- **Trecho do documento**:
::::::::::
Foto: Mateus Bononi/Getty Images

O presidente Jair Bolsonaro editou decreto nesta quarta-feira (25) que cria o SNGC (Sistema Nacional de Garantias de Crédito), iniciativa com o objetivo de facilitar o acesso de micro e pequenas empresas ao crédito simplificado.

O novo sistema permitirá que essas empresas consigam garantias para tomar crédito por meio de outras instituições, que funcionariam como o “fiador” do empréstimo. O decreto não precisa da aprovação do Congresso e será publicado na próxima edição do DOU (Diário Oficial da União).

Sociedades de garantia solidária, sociedades de contragarantia, cooperativas de crédito e fundos públicos ou privados poderão ser usados para garantir a operação, facilitando o acesso aos pequenos empreendedores que não possuam patrimônio necessário à operação”, informou a Secretaria Geral da Presidência.

Segundo o governo, os órgãos reguladores do sistema financeiro serão “responsáveis por estabelecer condições mais flexíveis nos empréstimos para esse segmento do mercado, como forma de estimular as operações”.

Caberá ao Conselho Monetário Nacional regulamentar a aceitação e a prestação de garantias por parte das instituições financeiras, definindo “critérios prudenciais e de supervisão”. Com o sistema, o Executivo espera incentivar a competição bancária, ampliar o acesso ao crédito e contribuir para a retomada da economia.

O órgão informou que “fundos já em operação, como o FGO [Fundo de Garantia de Operações, do Pronampe] e o FGI [Fundo Garantidor para Investimentos, do BNDES] poderão participar do novo sistema”.

Segundo o governo, o novo sistema permitirá, por exemplo, que um grupo de empresas possa “se juntar e montar uma cooperativa de crédito e garantir as operações que forem contratadas pelos seus cooperados”.

Entenda

Os bancos e instituições financeiras exigem garantias em seus financiamentos para cumprir as normas do Banco Central e também para reduzir o risco da operação. Essa garantia solicitada ao tomador do empréstimo é parte do contrato.

A Secretaria Geral afirma que as micro e pequenas empresas “possuem dificuldades de acessar o sistema de crédito tradicional, por não conseguirem prestar as garantias normalmente exigidas nessas operações” e, por esse motivo, são preteridas pelas instituições financeiras.
::::::::::
- **Enunciado da tarefa**:
As afirmações a seguir estão de acordo com o texto sobre o SNGC? Responda sim ou não a cada uma e cite literalmente as palavras do texto que decidem a resposta. (a) O decreto depende da aprovação do Congresso. (b) O Conselho Monetário Nacional vai regulamentar a aceitação e a prestação de garantias pelas instituições financeiras. (c) O FGO e o FGI ficarão de fora do novo sistema.

(Registros salvos)
::::::::::
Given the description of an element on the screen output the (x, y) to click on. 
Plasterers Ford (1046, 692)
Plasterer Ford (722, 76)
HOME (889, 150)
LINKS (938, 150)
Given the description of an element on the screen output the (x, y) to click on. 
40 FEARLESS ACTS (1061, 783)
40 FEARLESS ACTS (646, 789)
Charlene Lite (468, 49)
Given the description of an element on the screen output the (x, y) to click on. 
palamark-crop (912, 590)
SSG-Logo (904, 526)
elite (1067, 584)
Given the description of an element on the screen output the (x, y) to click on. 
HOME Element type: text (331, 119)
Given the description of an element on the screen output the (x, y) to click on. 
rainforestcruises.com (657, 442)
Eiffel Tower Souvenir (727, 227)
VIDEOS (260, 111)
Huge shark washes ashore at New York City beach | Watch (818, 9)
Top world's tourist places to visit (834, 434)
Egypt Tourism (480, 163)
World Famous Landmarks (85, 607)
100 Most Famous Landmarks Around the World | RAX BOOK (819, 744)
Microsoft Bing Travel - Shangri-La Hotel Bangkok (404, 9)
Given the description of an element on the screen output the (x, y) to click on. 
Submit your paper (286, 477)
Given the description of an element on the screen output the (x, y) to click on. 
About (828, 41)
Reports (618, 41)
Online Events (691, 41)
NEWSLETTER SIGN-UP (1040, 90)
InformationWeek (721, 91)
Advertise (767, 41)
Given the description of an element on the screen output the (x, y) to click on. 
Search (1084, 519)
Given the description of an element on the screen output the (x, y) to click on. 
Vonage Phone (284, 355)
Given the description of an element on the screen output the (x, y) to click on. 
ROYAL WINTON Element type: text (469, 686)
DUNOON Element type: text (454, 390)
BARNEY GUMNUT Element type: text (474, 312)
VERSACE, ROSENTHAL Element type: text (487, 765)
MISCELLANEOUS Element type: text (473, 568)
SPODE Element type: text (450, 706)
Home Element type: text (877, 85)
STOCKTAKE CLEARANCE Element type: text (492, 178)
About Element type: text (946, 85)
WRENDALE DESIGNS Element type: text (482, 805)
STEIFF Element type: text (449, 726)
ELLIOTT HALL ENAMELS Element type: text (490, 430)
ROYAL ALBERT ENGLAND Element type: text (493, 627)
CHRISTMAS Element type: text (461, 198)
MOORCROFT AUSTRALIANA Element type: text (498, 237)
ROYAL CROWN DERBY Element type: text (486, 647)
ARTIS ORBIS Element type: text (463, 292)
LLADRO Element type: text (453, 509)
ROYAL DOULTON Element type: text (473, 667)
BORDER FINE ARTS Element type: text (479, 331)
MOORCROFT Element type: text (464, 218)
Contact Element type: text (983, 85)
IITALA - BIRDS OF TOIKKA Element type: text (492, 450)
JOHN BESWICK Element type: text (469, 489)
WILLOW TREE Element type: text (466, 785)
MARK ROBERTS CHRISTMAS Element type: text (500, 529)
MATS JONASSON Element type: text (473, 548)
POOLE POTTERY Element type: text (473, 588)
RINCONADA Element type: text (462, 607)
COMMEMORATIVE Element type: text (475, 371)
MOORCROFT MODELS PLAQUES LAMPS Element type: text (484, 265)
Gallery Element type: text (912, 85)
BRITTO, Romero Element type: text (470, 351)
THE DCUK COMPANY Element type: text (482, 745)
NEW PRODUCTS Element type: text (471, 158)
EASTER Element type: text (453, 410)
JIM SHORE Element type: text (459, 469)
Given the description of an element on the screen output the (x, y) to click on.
::::::::::
- **Resultado do exercício**:
(a) Não: "O decreto não precisa da aprovação do Congresso".
(b) Sim: "Caberá ao Conselho Monetário Nacional regulamentar a aceitação e a prestação de garantias por parte das instituições financeiras".
(c) Não: "fundos já em operação, como o FGO [Fundo de Garantia de Operações, do Pronampe] e o FGI [Fundo Garantidor para Investimentos, do BNDES] poderão participar do novo sistema".